Erwartete Leistung ▸
Entnimm dem Text über die Weißrussische SSR wörtlich die Passage von „Das Wirtschaften wurde“ bis einschließlich „Arbeitsproduktivität zu steigern.“.

Textauszug ▸
□ □ □ □ □ □ □

In der BSSR entwickelte sich in der Zwischenkriegszeit die Brennstoff-, Holz-, Papier-, Textil–, Schuh- und Nahrungsmittelindustrie. Die Schwerindustrie war zu dieser Zeit kaum entwickelt.
Das Wirtschaften wurde in so genannten Fünfjahresplänen von der Kommunistischen Partei vorgeschrieben. Diesen Plänen war strikt Folge zu leisten. Es gab sozialistischen Wettbewerbe der so genannten Stachanow-Bewegung. Nach der Großtat von Stachanow (Übererfüllung des Tagesplans um 1.457%) begannen viele Menschen in der ganzen Sowjetunion, so war die Hoffnung, sich mehr Mühe zugeben, um ihre Arbeitsproduktivität zu steigern.
Am 23. August 1939 schlossen Hitler und Stalin den deutsch-sowjetischer Nichtangriffspakt, dessen geheimes Zusatzprotokoll die Einflusszonen der Sowjetunion und Nazi-Deutschlands aufteilen sollte. Nachdem Deutschland Polen angegriffen hatte, rückte die Rote Armee in das westliche Belarus ein. Dieses Territorium wurde annektiert und in die Weissrussische SSR eingegliedert. Trotz des Nichtangriffspaktes trat das Dritte Reich am 22. Juni 1941 in den Krieg gegen die Sowjetunion. Näher zu diesem Thema hier.
Während der anschließenden deutschen Besatzung wurde dem belarussischen Volk in allen Lebensbereichen enormer Schaden zugefügt. Nach der Niederlage Nazi-Deutschlands und seiner Verbündeten im Zweiten Weltkrieg begann eine neue Periode in der historischen Entwicklung der belarussischen Gesellschaft. Ihr Hauptmerkmal war ein geistiges Wiedererstehen. Aber die Freude, die mit dem Sieg über den Feind einherging, wurde durch die riesigen menschlichen Verluste überschattet. Im Vergleich mit allen anderen am Krieg beteiligten Ländern erlitt Belarus die größten Verluste: circa 3 Mio. Menschen bzw. jeder dritte Einwohner kamen ums Leben.

□ □ □ □ □ □ □

Einträge aus einem Datensatz
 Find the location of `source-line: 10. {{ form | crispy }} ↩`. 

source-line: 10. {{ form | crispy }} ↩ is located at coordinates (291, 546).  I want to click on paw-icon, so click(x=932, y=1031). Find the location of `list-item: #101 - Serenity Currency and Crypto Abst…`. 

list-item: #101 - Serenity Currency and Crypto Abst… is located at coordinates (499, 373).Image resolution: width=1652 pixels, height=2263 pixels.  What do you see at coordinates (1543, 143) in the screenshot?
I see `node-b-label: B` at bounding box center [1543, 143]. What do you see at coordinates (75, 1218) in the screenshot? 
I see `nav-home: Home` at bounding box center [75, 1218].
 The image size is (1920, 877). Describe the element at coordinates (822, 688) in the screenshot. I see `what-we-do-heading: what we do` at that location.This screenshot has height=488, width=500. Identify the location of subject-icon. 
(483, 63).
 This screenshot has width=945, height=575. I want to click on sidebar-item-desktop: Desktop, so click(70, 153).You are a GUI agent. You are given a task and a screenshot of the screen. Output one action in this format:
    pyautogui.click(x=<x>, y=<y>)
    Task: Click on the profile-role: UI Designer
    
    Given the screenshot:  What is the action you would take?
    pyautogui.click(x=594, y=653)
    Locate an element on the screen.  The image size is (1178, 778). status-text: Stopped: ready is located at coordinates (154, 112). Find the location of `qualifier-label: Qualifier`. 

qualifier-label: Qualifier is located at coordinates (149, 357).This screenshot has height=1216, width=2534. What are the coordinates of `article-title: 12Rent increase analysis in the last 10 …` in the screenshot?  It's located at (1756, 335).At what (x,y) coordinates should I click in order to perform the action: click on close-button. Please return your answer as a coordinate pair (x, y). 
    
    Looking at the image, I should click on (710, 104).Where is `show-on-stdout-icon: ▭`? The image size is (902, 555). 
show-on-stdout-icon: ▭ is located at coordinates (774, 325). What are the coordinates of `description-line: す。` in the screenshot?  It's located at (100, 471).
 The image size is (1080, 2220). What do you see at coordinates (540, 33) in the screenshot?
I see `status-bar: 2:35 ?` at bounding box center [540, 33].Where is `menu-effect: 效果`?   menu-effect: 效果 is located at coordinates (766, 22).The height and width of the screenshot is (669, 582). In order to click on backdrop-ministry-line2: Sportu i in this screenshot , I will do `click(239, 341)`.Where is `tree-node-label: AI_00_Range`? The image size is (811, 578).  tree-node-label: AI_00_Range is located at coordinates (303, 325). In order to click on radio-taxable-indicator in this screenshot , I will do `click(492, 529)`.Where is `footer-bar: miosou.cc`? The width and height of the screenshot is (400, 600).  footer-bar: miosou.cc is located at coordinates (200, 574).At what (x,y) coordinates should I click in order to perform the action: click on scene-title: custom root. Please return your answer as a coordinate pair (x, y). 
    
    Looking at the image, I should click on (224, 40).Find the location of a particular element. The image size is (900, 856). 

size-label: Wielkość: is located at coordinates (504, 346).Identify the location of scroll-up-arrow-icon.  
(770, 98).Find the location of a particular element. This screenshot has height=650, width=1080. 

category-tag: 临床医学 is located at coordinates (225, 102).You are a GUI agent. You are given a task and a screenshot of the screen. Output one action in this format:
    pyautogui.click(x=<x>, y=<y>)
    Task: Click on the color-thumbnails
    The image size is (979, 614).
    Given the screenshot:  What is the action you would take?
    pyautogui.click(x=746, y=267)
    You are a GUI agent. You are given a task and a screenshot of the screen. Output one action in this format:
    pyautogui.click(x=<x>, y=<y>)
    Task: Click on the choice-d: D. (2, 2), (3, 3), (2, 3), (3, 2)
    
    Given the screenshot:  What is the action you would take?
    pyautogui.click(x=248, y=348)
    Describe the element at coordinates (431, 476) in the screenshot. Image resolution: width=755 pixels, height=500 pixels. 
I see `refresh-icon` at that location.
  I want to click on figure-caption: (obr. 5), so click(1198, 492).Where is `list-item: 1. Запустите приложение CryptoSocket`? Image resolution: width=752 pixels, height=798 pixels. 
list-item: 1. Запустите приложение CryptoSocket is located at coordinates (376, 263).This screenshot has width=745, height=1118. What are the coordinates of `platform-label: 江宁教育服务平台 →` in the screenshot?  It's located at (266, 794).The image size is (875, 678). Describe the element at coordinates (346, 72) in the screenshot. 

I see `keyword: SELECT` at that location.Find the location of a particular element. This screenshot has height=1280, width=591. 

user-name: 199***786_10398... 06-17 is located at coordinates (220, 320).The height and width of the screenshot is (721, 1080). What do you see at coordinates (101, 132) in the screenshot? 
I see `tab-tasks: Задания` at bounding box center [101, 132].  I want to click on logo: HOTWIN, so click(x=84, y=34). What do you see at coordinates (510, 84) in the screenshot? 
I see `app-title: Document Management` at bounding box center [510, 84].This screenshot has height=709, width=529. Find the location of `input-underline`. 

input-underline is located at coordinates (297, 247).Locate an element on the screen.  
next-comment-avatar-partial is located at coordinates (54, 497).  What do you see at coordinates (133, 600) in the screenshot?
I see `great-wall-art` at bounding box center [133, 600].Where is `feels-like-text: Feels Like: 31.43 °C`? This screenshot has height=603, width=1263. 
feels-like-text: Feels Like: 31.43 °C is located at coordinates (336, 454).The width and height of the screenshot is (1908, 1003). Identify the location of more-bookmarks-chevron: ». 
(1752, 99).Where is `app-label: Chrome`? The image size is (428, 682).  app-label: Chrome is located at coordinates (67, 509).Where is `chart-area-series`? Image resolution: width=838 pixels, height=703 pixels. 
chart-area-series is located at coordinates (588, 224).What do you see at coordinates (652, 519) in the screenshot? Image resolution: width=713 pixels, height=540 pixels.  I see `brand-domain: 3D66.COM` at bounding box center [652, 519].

□ □ □ □ □ □ □

Erwartete Antwort ▸
Das Wirtschaften wurde in so genannten Fünfjahresplänen von der Kommunistischen Partei vorgeschrieben. Diesen Plänen war strikt Folge zu leisten. Es gab sozialistischen Wettbewerbe der so genannten Stachanow-Bewegung. Nach der Großtat von Stachanow (Übererfüllung des Tagesplans um 1.457%) begannen viele Menschen in der ganzen Sowjetunion, so war die Hoffnung, sich mehr Mühe zugeben, um ihre Arbeitsproduktivität zu steigern.